▶ Required action
Check each line of the listing for the string "Jahren". Copy those where it appears.

********************

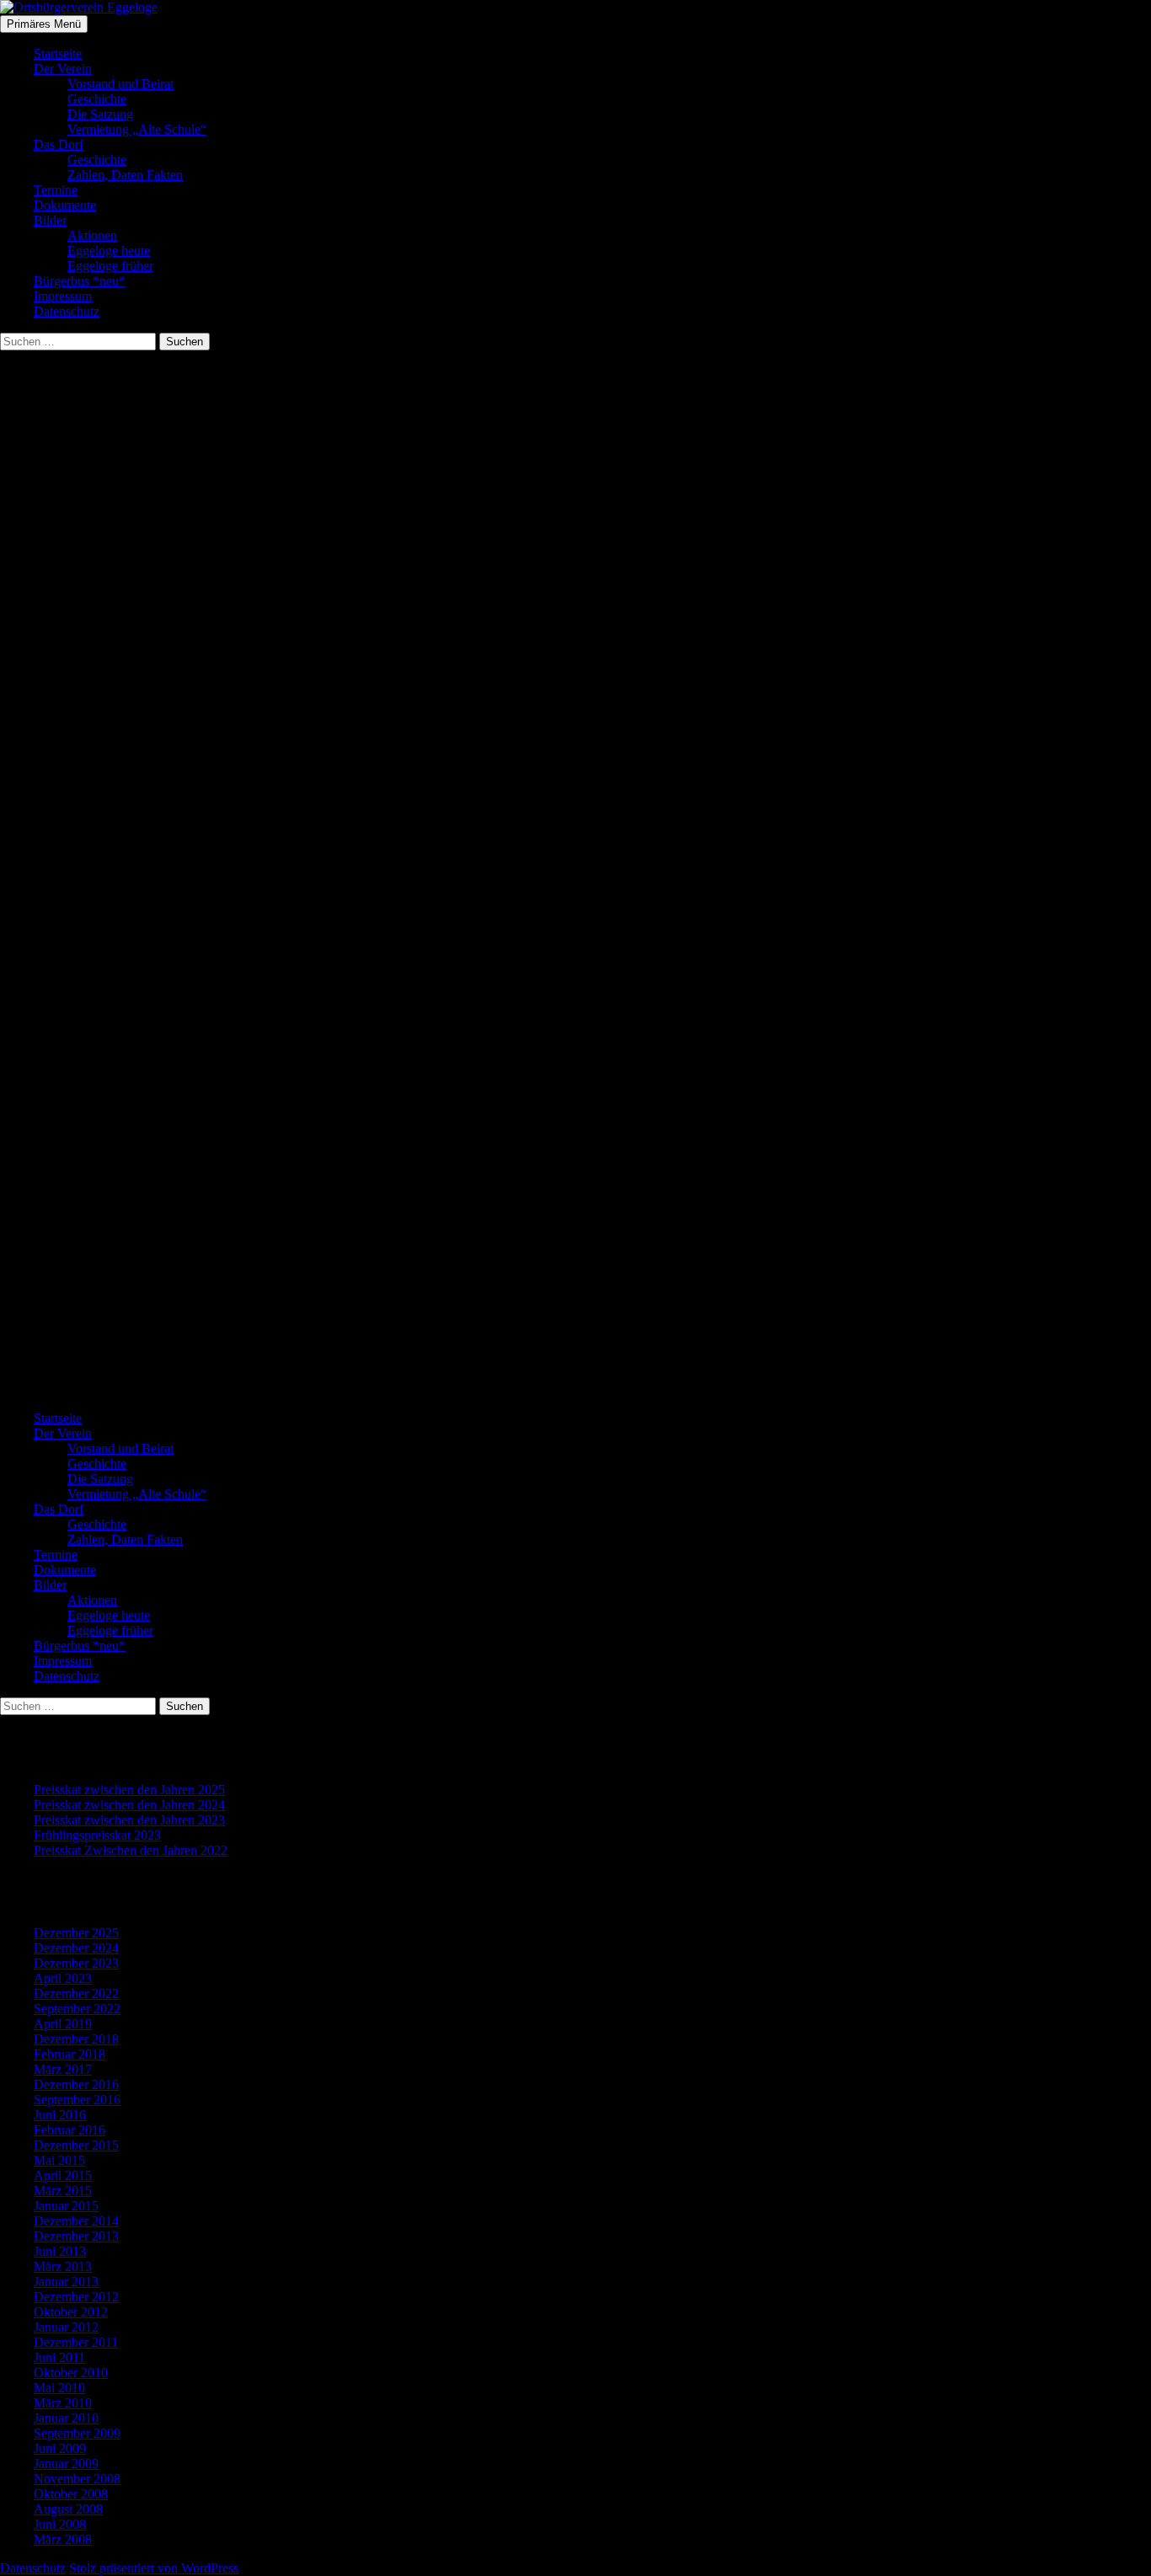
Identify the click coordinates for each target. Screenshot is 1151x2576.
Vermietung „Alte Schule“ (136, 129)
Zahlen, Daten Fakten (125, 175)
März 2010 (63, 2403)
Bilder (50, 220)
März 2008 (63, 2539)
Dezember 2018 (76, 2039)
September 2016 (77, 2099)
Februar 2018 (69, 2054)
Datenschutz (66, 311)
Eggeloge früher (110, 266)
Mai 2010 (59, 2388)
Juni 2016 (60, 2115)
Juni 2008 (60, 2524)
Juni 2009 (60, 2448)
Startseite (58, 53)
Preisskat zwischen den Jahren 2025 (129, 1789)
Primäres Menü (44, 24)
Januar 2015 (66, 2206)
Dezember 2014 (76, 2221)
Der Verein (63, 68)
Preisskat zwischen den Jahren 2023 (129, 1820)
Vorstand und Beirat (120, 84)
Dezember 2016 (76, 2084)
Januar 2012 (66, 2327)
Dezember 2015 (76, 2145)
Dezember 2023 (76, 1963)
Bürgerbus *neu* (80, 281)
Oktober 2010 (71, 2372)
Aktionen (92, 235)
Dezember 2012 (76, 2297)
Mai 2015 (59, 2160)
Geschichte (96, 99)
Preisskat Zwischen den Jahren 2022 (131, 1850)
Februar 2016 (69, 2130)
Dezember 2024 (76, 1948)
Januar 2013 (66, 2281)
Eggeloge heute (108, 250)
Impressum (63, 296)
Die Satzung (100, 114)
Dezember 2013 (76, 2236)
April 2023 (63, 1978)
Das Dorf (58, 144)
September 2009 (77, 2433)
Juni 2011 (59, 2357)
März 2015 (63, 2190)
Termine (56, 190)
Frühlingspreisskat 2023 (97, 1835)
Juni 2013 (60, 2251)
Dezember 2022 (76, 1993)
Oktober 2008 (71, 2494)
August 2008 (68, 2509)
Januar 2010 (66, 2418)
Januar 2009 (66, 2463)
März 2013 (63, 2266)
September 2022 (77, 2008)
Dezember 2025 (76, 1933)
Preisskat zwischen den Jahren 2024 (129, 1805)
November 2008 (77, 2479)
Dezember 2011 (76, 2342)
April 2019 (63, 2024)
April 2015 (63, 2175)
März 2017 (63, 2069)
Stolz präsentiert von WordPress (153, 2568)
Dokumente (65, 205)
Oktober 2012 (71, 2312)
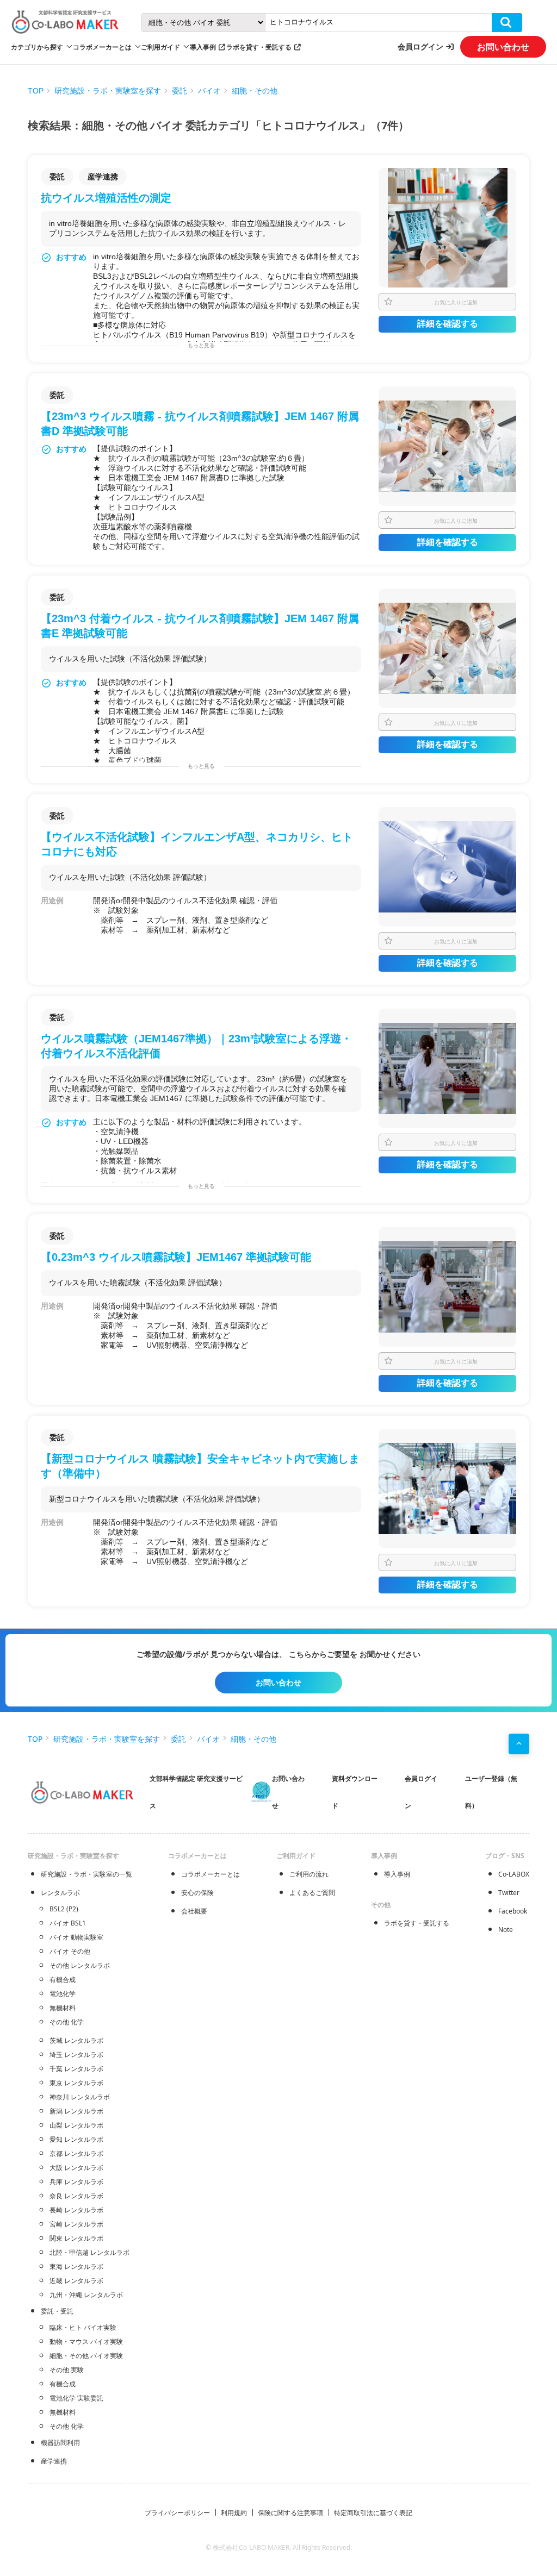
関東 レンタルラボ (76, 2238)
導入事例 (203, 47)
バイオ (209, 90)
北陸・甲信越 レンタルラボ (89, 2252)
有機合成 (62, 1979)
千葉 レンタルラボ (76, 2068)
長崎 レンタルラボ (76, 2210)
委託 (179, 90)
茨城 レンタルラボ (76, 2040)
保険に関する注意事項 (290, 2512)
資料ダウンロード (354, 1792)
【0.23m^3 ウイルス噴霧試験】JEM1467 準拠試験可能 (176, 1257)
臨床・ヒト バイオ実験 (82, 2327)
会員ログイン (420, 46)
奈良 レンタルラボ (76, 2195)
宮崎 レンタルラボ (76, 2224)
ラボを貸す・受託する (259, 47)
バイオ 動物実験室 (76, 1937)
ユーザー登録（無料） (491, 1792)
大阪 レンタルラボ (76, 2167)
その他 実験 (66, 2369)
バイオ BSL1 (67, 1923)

********************

▶ Task output
Preisskat zwischen den Jahren 2025 (129, 1789)
Preisskat zwischen den Jahren 2023 (129, 1820)
Preisskat Zwischen den Jahren 2022 (131, 1850)
Preisskat zwischen den Jahren 2024 (129, 1805)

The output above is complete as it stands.